2021-10-15 / 718 Read



Cat caught After the back of the neck will not move, however, is not all cats like this? Let's take a look at the fold cat first.

The owner of the fold-ear cat is Mr. Yin. This fold-ear cat has been raised at home for a year and a half. Although he is relatively well-behaved on weekdays, he still accidentally scratches his master. Mr. Yin said that as long as the cat avoids the vigilant parts of the cat, it will not hurt people, but it can't stop it from moving! So does scratching the back of the neck make it motionless like in the video?  

In the end, after Mr. Yin caught the kitten, the folded-eared cat really seemed to be acupointed, with its limbs open and motionless. . Could it be that the kitten recognizes its owner? Then the reporter tested it for himself. When the reporter experienced this time, he found that the kitten who was picked up by the flesh on the back of the neck was also stunned for three or four seconds. But it will be active again soon. Mr. Yin told the reporter that it may be that the reporter's grasping method was a bit heavy, and the kitten was unwilling.  

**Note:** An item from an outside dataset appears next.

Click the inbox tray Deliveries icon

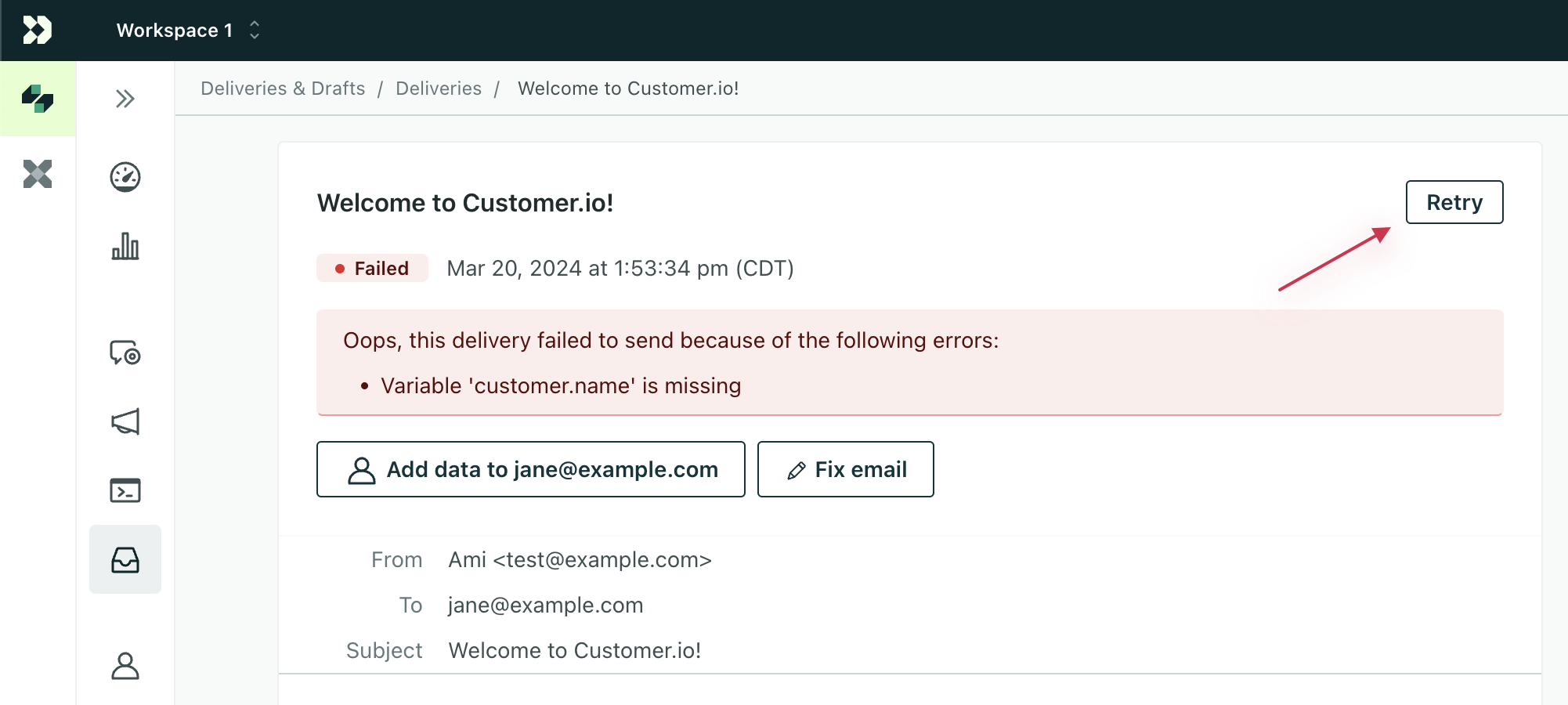click(x=125, y=559)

Through the first kitten's personal experience, we found that the method of grasping the skin on the back of the kitten's neck is really useful, but it is maintained. Time is a bit short.

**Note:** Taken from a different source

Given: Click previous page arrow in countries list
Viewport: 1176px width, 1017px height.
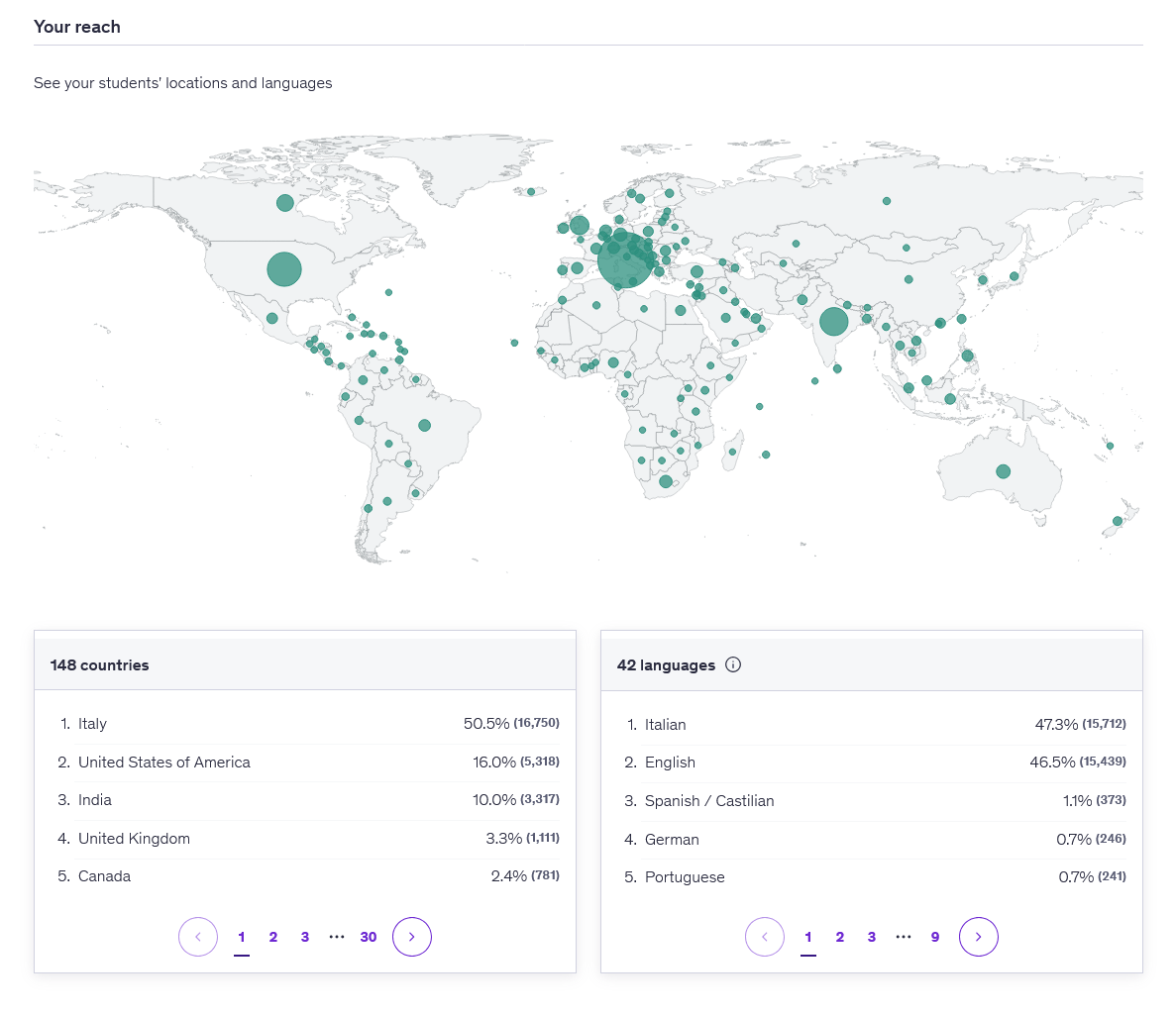Looking at the screenshot, I should click(198, 937).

Let's look at another Norwegian forest cat. It's a lot bigger than the folded ear.  

As a result, the 12-year-old cat had the same situation. After being picked up by the flesh on the back of the neck, it also stretched its limbs and did not move. .

Next is the third experimental kitten. This is an adult Siamese cat, how should this Siamese cat move and how to move when it is also grabbed by the flesh at the back of the neck. So why the same method, some kittens really don't move, and some kittens have no effect at all?

In fact, different cats have individual differences. Generally speaking, most cats do appear quieter when they are caught by the flesh on the back of their necks. Even completely immobile.  

Because when big cats are raising kittens, they are directly holding their necks, they think it is their mother holding them, and they will fall and fall if they are disturbed. , so it won't move. But after a long time it does not want to. Because the cat is only uncomfortable in one position.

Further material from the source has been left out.